If you are wondering how Niantec, Inc. profits off a “free” game, that explains it – according to a 2013 report, mobile carriers alone made nearly $10 billion selling their customers’ “user data behavior” records to third parties.
I’ve always found it weird that so many people are fearful of the NSA “Orwellian” state when frankly, we all voluntarily give up more personal privacy to Facebook and Twitter, anyway. And making things worse, there is no legal bulwark to protect consumers from having their individual information – not just their telephone numbers and emails, but details about their purchasing habits and which brick and mortar retailers they frequent – sold to other people.

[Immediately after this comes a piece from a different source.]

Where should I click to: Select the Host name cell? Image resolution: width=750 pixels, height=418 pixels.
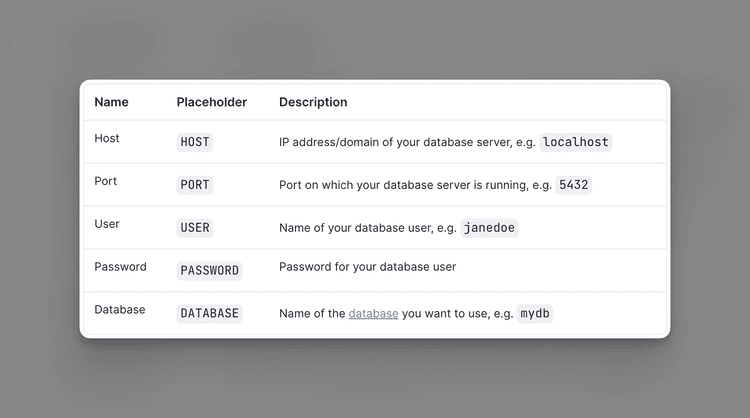pyautogui.click(x=107, y=138)
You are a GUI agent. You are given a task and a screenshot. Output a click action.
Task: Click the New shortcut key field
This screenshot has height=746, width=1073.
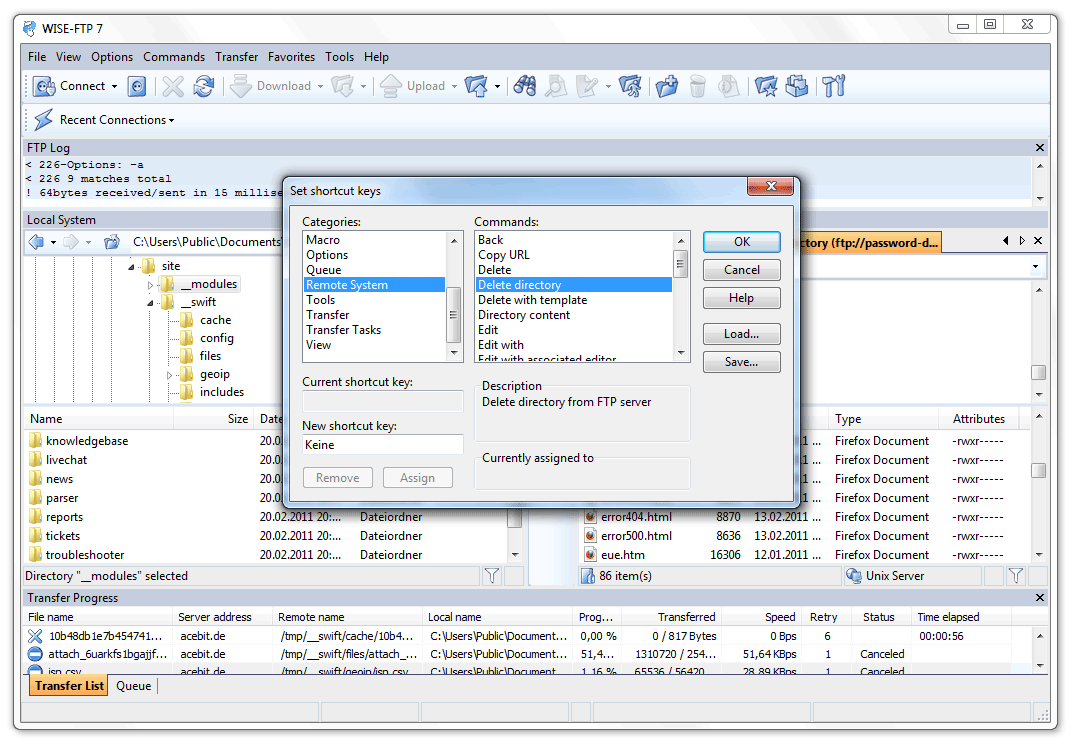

POKEMON GO! … and collect personal data for money
Pokémon Go, fundamentally, takes this “personal data = profits” strategy to the next level. Now, advertisers, research firms and other tech companies know not only where you go, but who you are hanging out with, what time you get there, how long you stay, and through the wonderful advent of eye tracking software, exactly what is in your direct field of vision at any given time. If the government had access to any of that information, it would be a clear cut violation of the Fourth Amendment. But if you agree to the terms and conditions of a private company, though … there ain’t nothing you can do about it, Holmes.
Advertisers have tried to harness the full potential of “augmented reality” driven marketing for years, and with Pokémon GO saturating the American consciousness the way it has, “AR-vertising” finally has a much-prayed-for beachhead. Retailers, manufacturers and service providers would no doubt spend beaucoup bucks to have their brands promoted on a platform they know for a fact the target audience is directly looking at, with a mechanism in place to monitor their reaction to advertisements in real-time. Outside of finding a way to read people’s minds, that’s about as deep inside the psyches of individuals as marketing researchers can possibly get.

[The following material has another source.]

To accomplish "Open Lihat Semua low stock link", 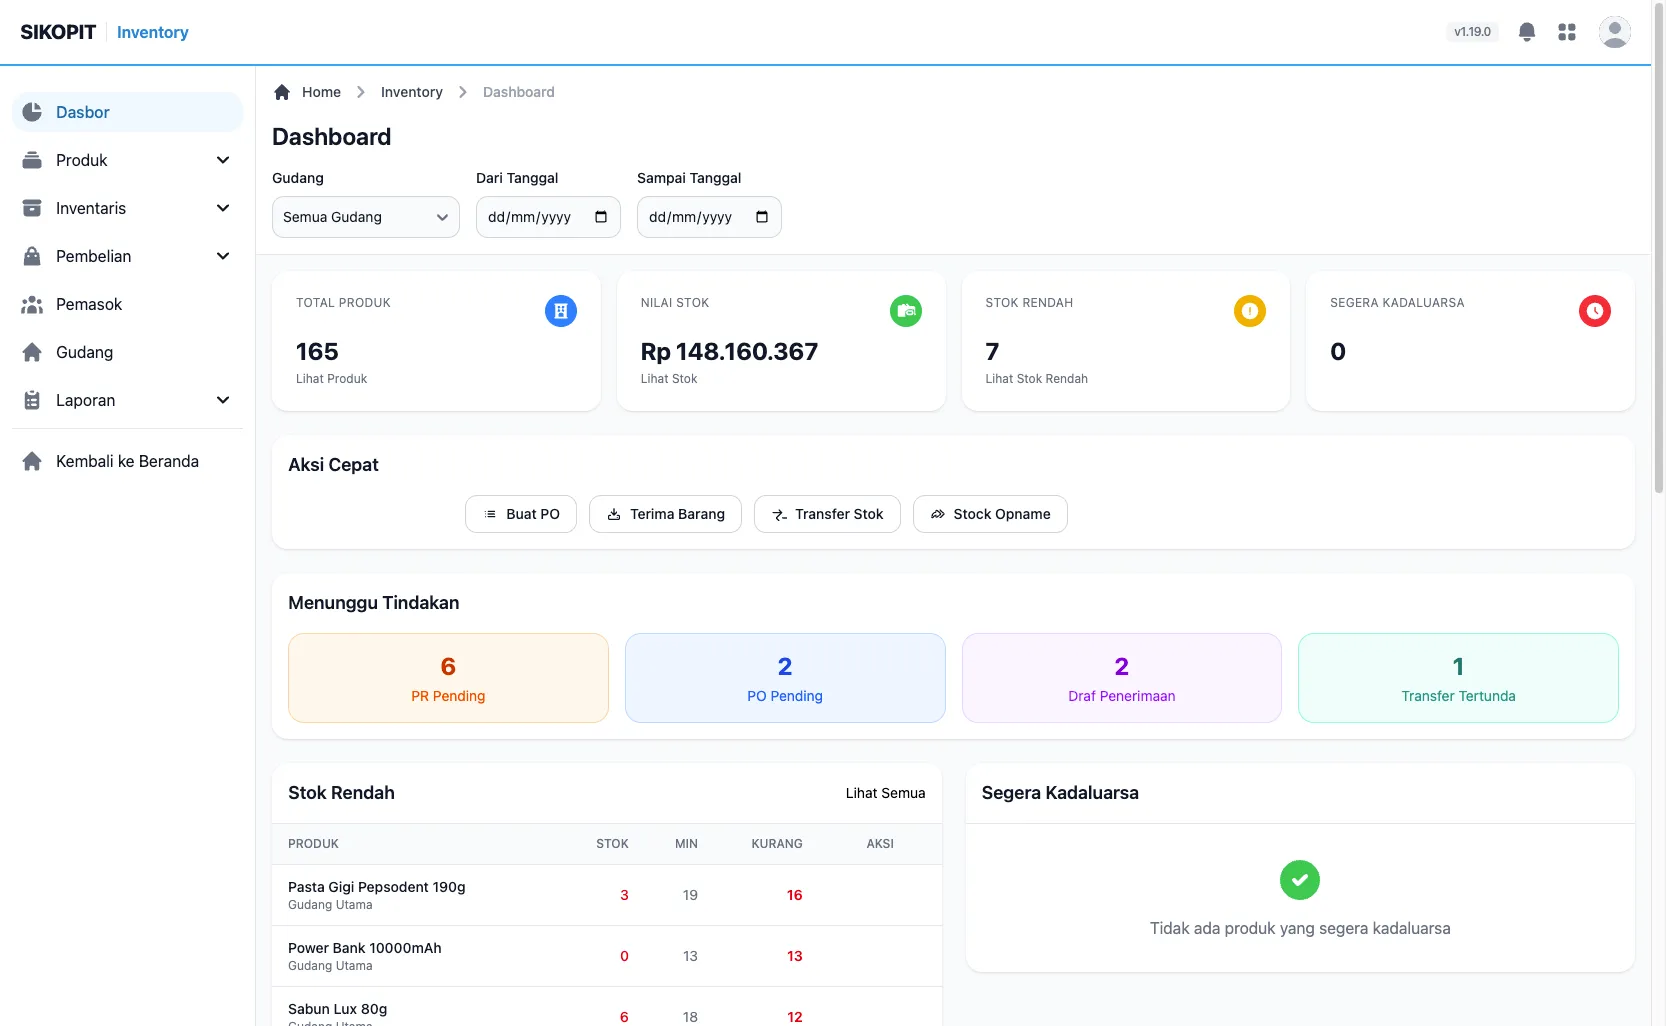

Sure, it might be fun lollygagging about taking pictures of Squirtles and patting yourself on the back for walking a whole block as if you had just finished a triathlon, but the latest and greatest Poké-craze isn’t about fun and games. Strip away the Pikachus and Charizards and all you have is yet another consumer-exploiting scheme, designed to nickel and dime you through an inevitable avalanche of premium downloadable content, wrest your user data from you for financial gain and give advertisers yet another venue to bombard us with their nigh-inescapable mega-capitalist propaganda.

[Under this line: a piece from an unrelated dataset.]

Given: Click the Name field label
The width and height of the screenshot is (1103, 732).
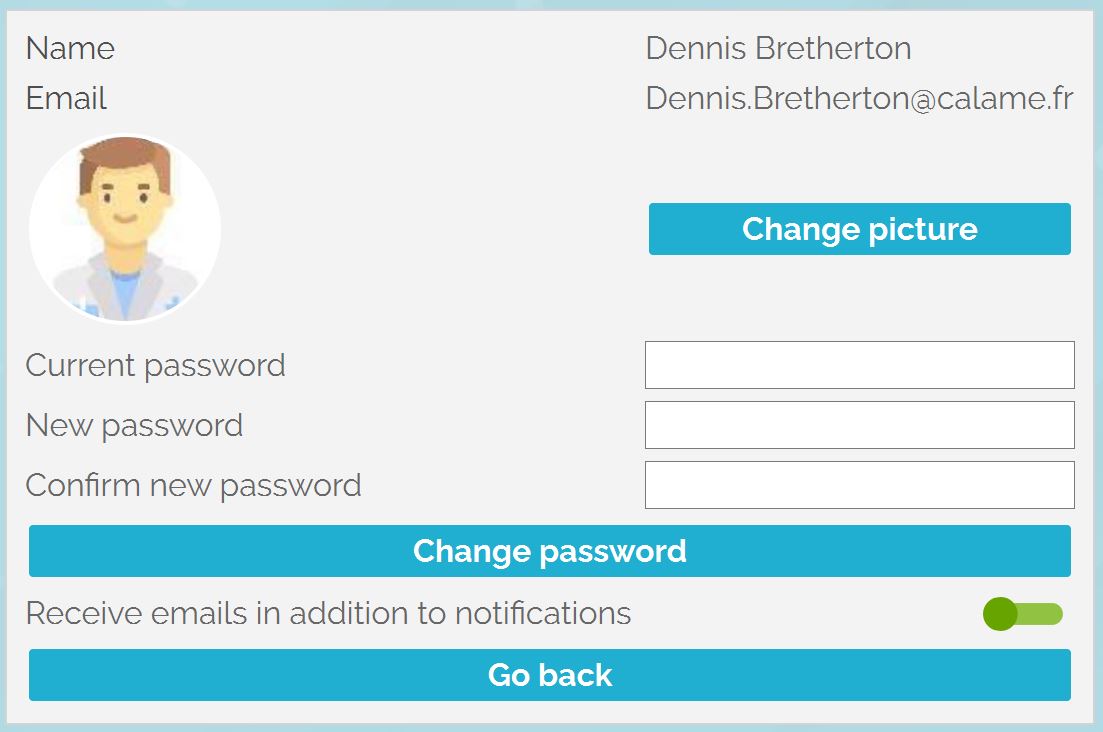Looking at the screenshot, I should click(70, 49).
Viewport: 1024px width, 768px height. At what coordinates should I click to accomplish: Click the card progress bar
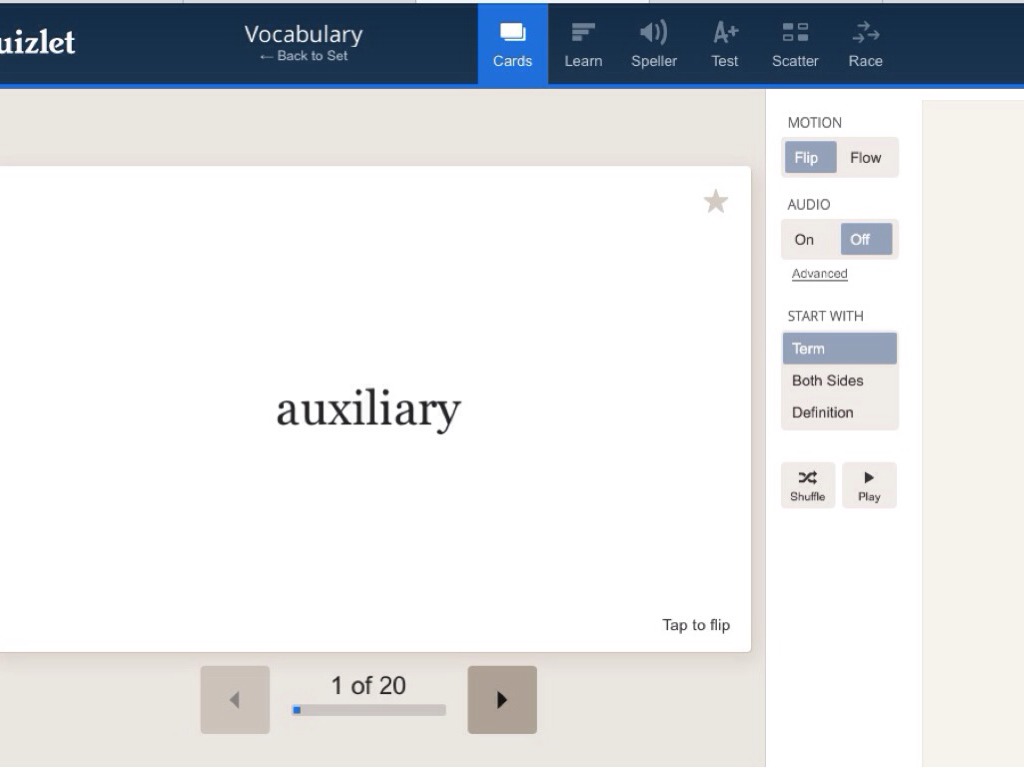[x=369, y=710]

The cheery clickbait about the game promoting “exercising” and “socializing” is just flat out malarkey. The real story here is just how willing we are to sacrifice our privacy and hop aboard a prefabricated “cultural movement” without carefully considering its collateral consequences. That the under-18 crowd has done so without hesitation is horrifying enough – that 30- and 40-year-old adults choose to do so, however, makes me seriously question where our society is headed in the future.
The Romans may have had their bread and circuses, but it’s nothing compared to our Wi-Fi and Pokémon. For the want of mere amusement, not only will we let perfect strangers know virtually everything there is to know about ourselves (and even worse, our own children), we’re totally OK with them profiteering off it in the process.
Sorry, Pokémon enthusiasts, but I wouldn’t be so gung-ho about your new pastime. After all, it’s playing you more than you are playing it.